Records to use.
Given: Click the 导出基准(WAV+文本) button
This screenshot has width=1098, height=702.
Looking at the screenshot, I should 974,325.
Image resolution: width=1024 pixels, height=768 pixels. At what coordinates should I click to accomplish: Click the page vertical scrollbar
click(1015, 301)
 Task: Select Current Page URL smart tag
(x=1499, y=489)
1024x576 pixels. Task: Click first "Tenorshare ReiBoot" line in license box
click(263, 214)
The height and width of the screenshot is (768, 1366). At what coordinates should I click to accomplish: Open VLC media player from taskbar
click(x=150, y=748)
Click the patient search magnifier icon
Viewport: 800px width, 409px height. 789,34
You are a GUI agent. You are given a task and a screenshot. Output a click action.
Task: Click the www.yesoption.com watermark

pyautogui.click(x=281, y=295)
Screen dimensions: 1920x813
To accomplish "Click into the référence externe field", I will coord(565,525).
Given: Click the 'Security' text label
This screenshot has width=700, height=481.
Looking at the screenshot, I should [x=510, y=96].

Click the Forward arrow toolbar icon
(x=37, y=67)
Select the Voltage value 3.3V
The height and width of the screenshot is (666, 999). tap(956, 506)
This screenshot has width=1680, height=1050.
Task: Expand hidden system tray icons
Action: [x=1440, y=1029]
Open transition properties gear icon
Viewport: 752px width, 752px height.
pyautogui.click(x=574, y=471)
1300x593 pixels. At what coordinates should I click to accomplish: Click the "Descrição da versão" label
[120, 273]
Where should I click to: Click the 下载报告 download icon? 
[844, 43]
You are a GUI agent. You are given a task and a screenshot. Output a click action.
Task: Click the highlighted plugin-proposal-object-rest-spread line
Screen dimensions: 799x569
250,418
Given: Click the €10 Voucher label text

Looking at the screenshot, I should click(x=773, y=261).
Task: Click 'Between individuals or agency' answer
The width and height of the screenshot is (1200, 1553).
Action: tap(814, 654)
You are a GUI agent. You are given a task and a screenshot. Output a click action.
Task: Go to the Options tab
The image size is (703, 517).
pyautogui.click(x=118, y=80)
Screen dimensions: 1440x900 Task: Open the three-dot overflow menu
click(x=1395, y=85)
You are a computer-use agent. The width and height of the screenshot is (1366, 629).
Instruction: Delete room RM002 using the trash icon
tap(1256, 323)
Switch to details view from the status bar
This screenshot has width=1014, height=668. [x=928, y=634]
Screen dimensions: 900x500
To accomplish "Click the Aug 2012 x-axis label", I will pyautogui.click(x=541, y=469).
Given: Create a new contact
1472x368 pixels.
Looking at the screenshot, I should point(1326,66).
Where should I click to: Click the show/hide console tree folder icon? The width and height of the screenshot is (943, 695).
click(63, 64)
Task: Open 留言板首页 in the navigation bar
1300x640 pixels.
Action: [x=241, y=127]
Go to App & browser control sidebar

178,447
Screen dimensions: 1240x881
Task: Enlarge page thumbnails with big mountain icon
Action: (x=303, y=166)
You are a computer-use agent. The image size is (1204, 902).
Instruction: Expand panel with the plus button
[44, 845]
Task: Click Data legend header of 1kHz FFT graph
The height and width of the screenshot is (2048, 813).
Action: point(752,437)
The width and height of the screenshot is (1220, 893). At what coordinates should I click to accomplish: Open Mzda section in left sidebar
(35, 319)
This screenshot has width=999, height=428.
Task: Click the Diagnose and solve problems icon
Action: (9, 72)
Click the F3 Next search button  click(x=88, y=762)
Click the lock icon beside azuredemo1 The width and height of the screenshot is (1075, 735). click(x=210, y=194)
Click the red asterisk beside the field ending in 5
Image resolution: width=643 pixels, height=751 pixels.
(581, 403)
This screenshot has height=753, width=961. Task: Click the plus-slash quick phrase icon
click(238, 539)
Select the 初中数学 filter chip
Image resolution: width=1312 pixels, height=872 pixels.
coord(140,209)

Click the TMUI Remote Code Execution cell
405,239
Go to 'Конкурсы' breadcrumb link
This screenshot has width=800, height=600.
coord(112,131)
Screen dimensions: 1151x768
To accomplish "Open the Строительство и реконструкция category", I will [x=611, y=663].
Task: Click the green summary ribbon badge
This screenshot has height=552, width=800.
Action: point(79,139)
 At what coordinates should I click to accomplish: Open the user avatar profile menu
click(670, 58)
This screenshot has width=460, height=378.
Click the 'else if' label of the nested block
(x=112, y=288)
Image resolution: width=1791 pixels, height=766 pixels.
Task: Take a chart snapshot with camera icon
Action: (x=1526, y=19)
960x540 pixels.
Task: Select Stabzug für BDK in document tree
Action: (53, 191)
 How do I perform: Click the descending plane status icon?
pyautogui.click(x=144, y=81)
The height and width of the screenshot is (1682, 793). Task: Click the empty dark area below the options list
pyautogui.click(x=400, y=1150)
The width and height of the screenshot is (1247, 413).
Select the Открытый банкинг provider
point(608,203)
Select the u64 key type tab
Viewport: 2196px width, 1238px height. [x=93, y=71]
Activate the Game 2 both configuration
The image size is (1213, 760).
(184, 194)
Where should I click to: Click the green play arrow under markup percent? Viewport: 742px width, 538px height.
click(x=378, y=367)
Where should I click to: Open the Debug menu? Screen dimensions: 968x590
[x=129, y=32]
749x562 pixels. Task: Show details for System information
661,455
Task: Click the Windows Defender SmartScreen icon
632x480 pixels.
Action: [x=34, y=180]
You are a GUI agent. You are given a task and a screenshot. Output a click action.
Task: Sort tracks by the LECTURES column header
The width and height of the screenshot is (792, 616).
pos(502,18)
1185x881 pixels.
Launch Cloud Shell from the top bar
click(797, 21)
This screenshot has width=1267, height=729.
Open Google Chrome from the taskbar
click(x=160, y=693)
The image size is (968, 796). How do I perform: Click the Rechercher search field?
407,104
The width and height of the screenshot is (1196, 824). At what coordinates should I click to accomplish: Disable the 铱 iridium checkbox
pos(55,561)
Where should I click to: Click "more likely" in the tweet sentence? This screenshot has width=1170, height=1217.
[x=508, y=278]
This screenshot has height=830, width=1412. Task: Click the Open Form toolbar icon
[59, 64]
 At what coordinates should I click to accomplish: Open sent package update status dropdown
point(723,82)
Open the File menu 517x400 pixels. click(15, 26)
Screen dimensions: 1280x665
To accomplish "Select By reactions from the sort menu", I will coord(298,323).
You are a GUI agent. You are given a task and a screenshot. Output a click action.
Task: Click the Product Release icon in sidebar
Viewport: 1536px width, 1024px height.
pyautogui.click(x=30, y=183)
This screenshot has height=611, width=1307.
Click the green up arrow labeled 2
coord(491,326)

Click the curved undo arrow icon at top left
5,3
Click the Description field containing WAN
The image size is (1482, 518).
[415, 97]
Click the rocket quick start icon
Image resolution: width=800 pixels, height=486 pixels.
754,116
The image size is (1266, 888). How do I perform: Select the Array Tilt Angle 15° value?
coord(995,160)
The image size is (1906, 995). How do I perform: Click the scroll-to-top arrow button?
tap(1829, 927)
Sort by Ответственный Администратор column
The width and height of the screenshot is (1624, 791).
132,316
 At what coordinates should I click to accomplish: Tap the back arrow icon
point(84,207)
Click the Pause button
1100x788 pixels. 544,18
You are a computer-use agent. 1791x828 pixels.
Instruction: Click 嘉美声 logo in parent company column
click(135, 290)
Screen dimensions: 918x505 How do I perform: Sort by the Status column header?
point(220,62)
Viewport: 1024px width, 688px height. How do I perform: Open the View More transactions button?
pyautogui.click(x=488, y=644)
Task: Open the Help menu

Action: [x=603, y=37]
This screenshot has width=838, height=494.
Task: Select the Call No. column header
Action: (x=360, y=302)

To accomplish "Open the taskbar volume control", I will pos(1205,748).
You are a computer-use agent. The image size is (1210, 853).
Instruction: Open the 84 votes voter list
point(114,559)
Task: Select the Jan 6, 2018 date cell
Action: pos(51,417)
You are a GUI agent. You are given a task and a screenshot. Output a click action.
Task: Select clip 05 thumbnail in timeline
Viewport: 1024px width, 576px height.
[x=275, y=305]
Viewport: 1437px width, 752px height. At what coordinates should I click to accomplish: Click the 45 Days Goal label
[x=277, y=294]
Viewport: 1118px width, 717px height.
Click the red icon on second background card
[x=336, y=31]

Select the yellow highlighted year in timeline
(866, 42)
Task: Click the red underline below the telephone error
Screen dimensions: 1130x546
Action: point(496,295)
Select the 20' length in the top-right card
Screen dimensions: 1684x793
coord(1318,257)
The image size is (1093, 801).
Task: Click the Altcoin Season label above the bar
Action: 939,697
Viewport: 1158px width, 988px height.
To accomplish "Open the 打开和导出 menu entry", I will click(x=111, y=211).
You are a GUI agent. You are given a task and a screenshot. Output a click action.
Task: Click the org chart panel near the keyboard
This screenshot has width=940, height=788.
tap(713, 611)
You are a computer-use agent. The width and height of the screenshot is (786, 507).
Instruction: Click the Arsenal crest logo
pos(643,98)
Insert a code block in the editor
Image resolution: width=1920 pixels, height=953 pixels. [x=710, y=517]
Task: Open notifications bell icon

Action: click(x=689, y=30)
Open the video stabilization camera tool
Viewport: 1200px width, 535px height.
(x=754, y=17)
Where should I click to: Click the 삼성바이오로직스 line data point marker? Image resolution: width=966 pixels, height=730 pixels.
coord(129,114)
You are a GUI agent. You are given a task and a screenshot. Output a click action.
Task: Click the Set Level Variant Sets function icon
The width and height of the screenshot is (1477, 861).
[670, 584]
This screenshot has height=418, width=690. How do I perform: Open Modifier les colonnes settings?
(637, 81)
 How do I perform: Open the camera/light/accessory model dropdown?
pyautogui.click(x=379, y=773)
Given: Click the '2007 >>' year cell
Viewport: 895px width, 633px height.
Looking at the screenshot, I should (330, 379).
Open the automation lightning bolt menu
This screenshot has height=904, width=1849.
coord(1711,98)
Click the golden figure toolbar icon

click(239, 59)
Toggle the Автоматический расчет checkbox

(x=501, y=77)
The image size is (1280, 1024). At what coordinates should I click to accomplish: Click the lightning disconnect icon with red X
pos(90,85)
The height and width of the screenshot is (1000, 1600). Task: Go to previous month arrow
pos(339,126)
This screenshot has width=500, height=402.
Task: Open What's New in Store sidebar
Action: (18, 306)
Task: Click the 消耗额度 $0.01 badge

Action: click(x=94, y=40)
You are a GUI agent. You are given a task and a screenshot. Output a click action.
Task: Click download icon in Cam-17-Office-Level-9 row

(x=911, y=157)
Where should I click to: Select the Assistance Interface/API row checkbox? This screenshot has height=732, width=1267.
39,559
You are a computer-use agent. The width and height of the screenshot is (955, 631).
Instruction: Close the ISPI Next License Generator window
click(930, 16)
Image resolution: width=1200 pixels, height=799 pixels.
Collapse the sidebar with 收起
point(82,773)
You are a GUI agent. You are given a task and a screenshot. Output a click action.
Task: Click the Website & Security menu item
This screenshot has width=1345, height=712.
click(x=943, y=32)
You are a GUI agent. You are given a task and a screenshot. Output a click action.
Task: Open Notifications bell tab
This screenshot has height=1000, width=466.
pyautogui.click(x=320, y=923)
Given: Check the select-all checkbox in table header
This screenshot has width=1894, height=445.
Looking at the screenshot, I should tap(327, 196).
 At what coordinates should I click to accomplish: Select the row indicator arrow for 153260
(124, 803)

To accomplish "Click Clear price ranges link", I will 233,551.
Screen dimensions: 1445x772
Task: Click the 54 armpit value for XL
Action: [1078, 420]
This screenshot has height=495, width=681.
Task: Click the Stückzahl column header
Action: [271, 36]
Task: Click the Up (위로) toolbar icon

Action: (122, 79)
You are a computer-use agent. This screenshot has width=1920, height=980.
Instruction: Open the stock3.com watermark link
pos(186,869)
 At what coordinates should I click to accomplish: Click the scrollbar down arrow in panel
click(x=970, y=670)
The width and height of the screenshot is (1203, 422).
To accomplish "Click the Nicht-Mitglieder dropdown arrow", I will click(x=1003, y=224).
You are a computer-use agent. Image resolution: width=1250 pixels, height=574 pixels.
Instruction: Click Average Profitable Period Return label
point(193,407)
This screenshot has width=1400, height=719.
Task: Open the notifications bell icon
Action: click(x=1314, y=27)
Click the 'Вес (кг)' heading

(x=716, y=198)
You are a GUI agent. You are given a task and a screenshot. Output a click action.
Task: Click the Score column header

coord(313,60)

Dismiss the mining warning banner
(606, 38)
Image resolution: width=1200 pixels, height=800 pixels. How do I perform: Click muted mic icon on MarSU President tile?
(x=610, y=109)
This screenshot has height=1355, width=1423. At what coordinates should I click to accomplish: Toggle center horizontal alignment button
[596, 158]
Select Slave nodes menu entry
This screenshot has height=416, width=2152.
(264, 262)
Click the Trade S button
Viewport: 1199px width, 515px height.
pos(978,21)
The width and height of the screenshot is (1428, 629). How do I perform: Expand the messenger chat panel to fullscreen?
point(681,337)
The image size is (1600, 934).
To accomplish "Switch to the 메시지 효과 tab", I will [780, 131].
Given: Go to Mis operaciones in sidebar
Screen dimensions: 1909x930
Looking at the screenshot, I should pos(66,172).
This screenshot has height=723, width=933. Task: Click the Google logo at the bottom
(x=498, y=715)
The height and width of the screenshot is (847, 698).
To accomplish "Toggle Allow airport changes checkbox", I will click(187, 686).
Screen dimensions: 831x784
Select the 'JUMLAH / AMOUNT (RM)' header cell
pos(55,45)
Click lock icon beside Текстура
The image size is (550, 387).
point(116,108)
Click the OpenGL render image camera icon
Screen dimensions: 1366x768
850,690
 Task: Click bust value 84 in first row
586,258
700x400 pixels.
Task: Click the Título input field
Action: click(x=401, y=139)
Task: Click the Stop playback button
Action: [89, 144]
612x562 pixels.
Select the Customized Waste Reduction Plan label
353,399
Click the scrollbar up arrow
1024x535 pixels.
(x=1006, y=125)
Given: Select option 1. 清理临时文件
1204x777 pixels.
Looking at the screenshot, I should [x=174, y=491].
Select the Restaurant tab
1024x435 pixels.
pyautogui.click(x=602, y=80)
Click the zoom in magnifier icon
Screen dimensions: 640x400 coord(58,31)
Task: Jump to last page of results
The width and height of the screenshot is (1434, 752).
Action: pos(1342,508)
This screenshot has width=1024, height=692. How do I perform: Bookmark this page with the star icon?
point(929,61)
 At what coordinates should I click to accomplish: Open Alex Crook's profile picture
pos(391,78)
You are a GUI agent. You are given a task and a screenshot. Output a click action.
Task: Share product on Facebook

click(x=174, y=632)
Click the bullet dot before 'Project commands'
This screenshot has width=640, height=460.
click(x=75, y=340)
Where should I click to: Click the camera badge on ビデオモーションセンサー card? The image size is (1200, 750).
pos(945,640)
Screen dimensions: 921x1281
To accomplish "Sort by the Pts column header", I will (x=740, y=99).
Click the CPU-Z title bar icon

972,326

What is expected.
Using the material above, return each line in which the word "beside" occurs.

Your solution.
Click the lock icon beside azuredemo1 The width and height of the screenshot is (1075, 735). click(x=210, y=194)
Click the red asterisk beside the field ending in 5
Click lock icon beside Текстура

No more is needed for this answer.